Filmgeschichte ist immer auch Literaturgeschichte: Drei Viertel aller Filme, die einen Oscar gewonnen haben, basieren auf einer literarischen Vorlage. Aus manchen wurde ein guter Film, „Tod in Venedig“ etwa, oder Andrej Tarkowskijs „Solaris“, andere wie „Der große Gatsby“ blieben eher hinter dem Original zurück. Die englischen E.M.Forster- Verfilmungen („Zimmer mit Aussicht“) sind berühmt, und auch die BBC hat sich immer wieder mit ausgezeichneten Literaturverfilmungen hervorgetan, nicht zuletzt mit Evelyn Waughs „Wiedersehen mit Brideshead“.
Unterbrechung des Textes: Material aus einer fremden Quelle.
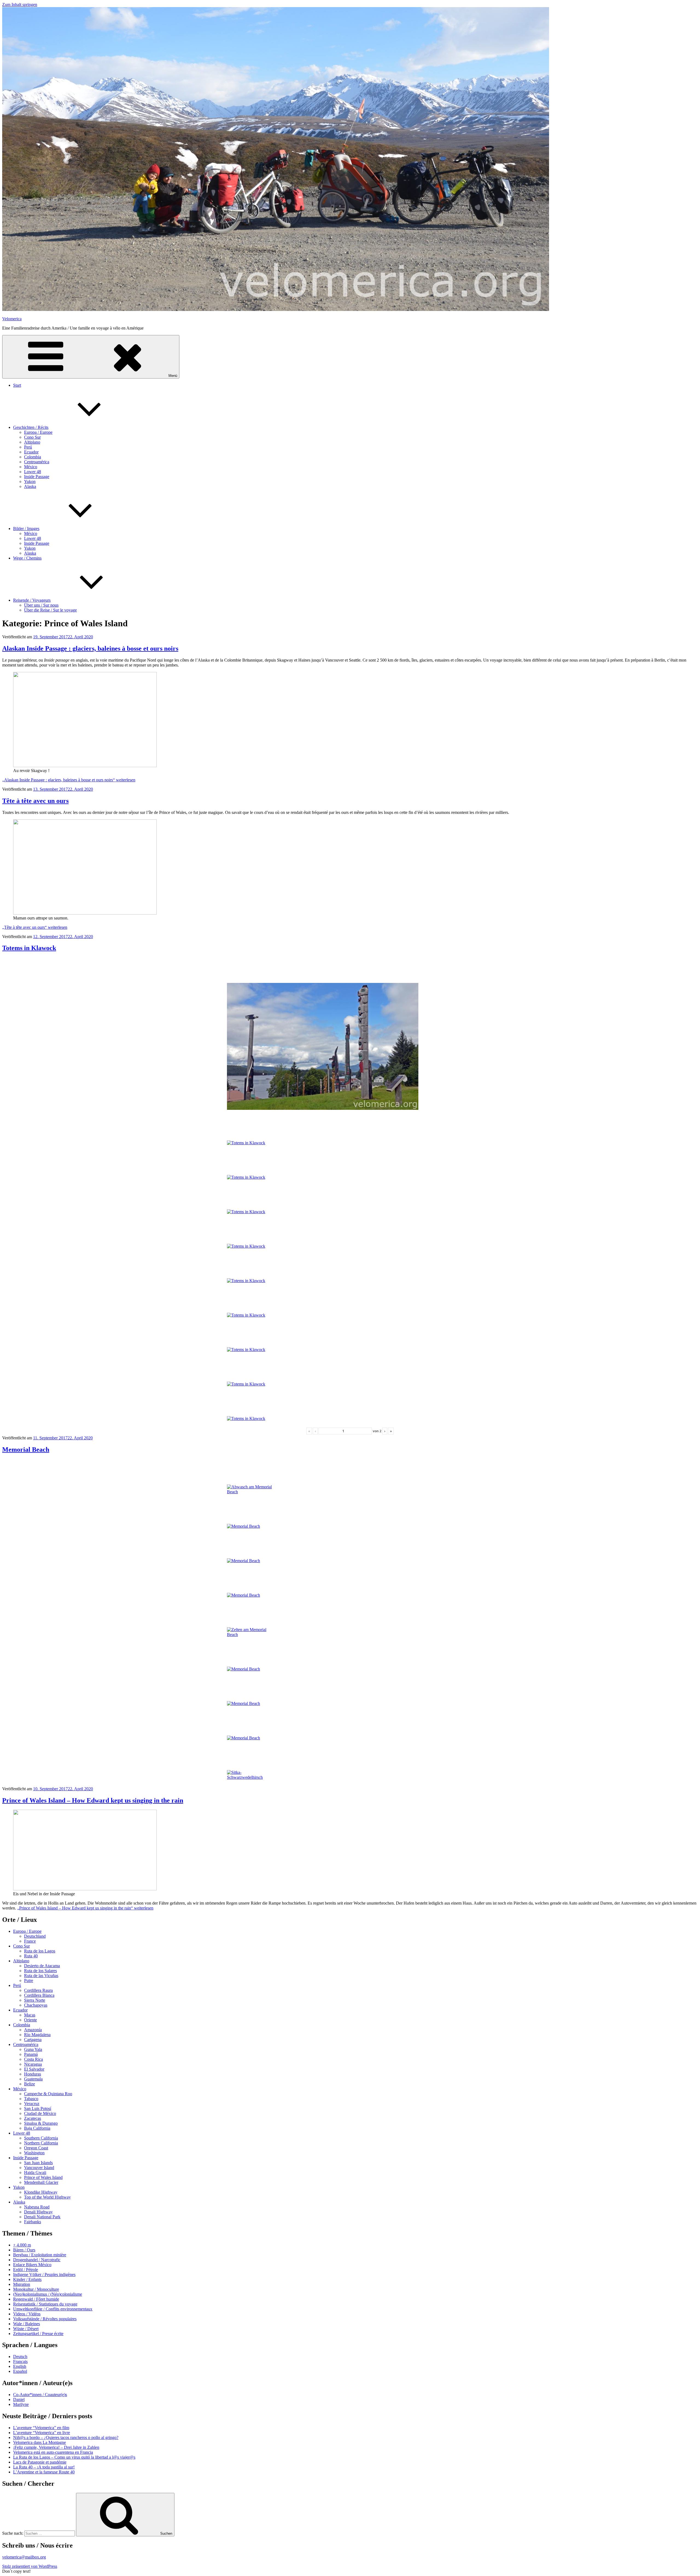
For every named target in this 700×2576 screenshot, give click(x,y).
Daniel (19, 2399)
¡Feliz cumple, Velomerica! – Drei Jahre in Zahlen (56, 2447)
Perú (28, 447)
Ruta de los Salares (40, 1970)
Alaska (30, 486)
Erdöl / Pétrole (25, 2269)
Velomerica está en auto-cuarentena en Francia (53, 2452)
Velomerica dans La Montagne (39, 2442)
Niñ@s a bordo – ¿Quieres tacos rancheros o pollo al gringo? (65, 2437)
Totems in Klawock (29, 947)
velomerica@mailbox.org (24, 2557)
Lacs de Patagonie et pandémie (39, 2462)
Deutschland (35, 1936)
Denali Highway (38, 2212)
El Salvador (34, 2069)
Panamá (31, 2054)
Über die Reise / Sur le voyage (50, 610)
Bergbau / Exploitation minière (39, 2254)
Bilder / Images (26, 528)
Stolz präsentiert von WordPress (29, 2566)
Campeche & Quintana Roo (48, 2093)
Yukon (30, 481)
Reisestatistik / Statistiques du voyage (45, 2304)
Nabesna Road (36, 2207)
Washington (34, 2152)
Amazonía (33, 2029)
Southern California (41, 2138)
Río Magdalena (37, 2034)
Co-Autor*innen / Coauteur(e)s (40, 2394)
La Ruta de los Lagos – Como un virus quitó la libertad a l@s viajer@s (74, 2457)
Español (20, 2371)
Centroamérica (36, 461)
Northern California (41, 2143)
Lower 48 (32, 471)
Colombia (32, 457)
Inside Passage (36, 476)
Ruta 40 (31, 1956)
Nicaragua (33, 2064)
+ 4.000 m (22, 2245)
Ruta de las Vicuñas (41, 1975)
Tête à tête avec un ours (35, 800)
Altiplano (32, 442)
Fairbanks (32, 2221)
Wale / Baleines (26, 2323)
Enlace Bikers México (32, 2264)
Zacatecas (32, 2118)
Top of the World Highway (47, 2197)
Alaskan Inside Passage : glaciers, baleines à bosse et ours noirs (90, 648)
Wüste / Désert (26, 2328)
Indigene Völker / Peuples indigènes (44, 2274)
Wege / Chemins (27, 558)
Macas (29, 2015)
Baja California (37, 2128)
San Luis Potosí (37, 2108)
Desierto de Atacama (42, 1965)
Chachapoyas (35, 2005)
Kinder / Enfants (27, 2279)
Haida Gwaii (35, 2172)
Doch die Beziehung ist schwierig, das wusste schon Ingmar Bergman: „Film hat nichts mit Literatur zu tun. Wir sollten vermeiden, aus Büchern Filme zu machen.“ Doch gerade weil Pilcher so wenig mit Literatur zu tun hat, eignen sich ihre Liebesgeschichten, die Gefühle wecken wollen, nicht Gedanken, ideal als Filmvorlage. Unterhaltungsliteratur, mit ihrer chronologischen Struktur, Dialoglastigkeit und holzschnittartigen Charakterisierungen, ist nah am Film. Zudem findet bei Rosamunde Pilcher die Welt vor der Tür statt, viel im eigenen Garten, noch mehr am Strand von Cornwall. Was die Romantiker vom Theater erhofften, das Naturnahe auf die Bühne bringen zu können, kann mit diesem romantischen Material leicht im Fernsehen erreicht werden: kleines Mädchen spielt mit Baby-Schaf, unglückliche Frau blickt von der Klippe. Das Leben wird zum Stilleben. Seelen sind zum Lieben dar; der Rest ist schöner Körper in schöner Natur. Und doch verflacht auch eine Rosamunde Pilcher im neuen Medium. Die Handlung ist vorhersehbar. Zu Beginn von „Die Rose von Kerrymore“ trifft die Fotografin Sally Wood drei Mal auf den Kinderarzt Tom Winter, drei Mal geraten sie sich wegen Kleinigkeiten in die Haare. Die erotische Spannung, in einer Erzählung über Seiten aufgebaut, wird mit der Brechstange in die ersten zehn Minuten gedrängt; dass sie sich am Schluss küssen werden, wird überdeutlich. Mehr ist nicht drin. Die Verfilmungen sind, hier dem Original treu, eher prüde.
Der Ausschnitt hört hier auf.